All you need to do is find a step (even standing on a book or step stool works). Position yourself so that only the ball of the foot and toes are firm on the step. The heel is hanging off the edge of the step, book, or stool.
Take care to balance, holding onto something for stability if needed. Stand tall, bringing the knees together as much as possible.
Raise yourself up onto the toes, hold for 10-20 seconds. Then gradually lower yourself back down. When the heels dip slightly below the lip of the step, you have completed 1 repetition.
Lift and lower your heels at least 11 more times for a total of 12 repetitions. It is recommended to gradually work yourself up to 2-3 sets, 12-15 repetitions each.
3. Bodyweight Squats
Being that it is the most functional of all lower body exercises, the squat does amazing things.
Strengthening the knees and hamstrings is very important for getting the bones of the legs to straighten.
To begin, stand with your feet shoulder-width apart.
Toes point slightly outwards.
Lift your arms either out in front of you at shoulder height for balance or behind your head.
Go slow as you bent the knees, careful to keep the knees aligned right of the ankles (not moving inward or rotating outward).
Go as low as you can without lifting the heels, tucking the tailbone, or compromising the length of your back. Do not stress about the depth of the squat.
Tighten the gluteal muscles as you lift your body back up to standing.

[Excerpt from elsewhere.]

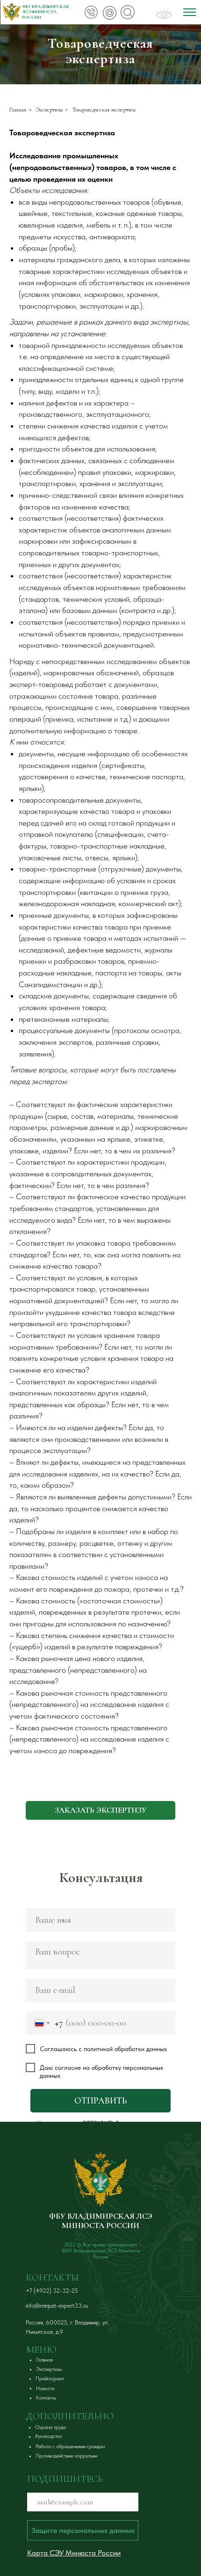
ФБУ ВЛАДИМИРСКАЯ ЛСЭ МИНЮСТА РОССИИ (100, 2220)
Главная (17, 109)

Again, keep a careful watch of where the knees and ankles are as you move. Repeat 12-15 times.
4. Side Leg Raise
This exercise works the hip adductor muscles, which may be a cause for bow legs.
Lay down on your side. Put one hand in front of your body, in line with the sternum. The other arm could be cradling your head or stretched out long, in the same line as your body.
Stretch the low leg long.
The top leg bends and is placed flat on the floor, perpendicular to the bottom knee. If your bottom arm is pointing N, for example, your top toes will be point W or E.
As you exhale, if the bottom leg from the floor. Only go as high as you can right now. Lift and lower with the breath. Repeat 8-10 times on both sides.
5. Physiotherapy Sessions
Choosing physical therapy to fix bow legs in both children and adults is smart.
A physical therapist that has knowledge with correcting bow legs and knock knees will know how to massage the legs and work the muscles to bring the legs into a normal position.
Pairing physiotherapy with the previously mentioned exercises, yoga and Pilates will provide the best results.
Many people see results in about 5 months.
6. Special Knee Braces
Though this is only recommended for kids and adolescents since their bones are still growing, braces are highly effective.
Medical braces will be worn by the child until his or her legs and knees have straightened.
The earlier your child begins wearing a brace, the sooner it can be removed. Pair knee braces with corrective exercises and surgery can be completely avoided.
Never let anyone tell you that surgery is necessary to correct bow legs.
There are plenty of corrective exercises and non-invasive measures out there that can work wonders.
By adding some functional exercises to the daily routine, attending a yoga or Pilates class, or enlisting the aid of a physical therapist, there is surely a route that suits you or your child the best.